Problem
Rewrite the lines below as a numbered list, leaving out any blank lines.

--------------------------------

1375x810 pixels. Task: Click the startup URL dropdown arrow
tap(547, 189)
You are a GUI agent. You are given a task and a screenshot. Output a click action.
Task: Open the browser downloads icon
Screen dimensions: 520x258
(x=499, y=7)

--------------------------------

Answer to this problem
1. 1375x810 pixels. Task: Click the startup URL dropdown arrow
2. tap(547, 189)
3. You are a GUI agent. You are given a task and a screenshot. Output a click action.
4. Task: Open the browser downloads icon
5. Screen dimensions: 520x258
6. (x=499, y=7)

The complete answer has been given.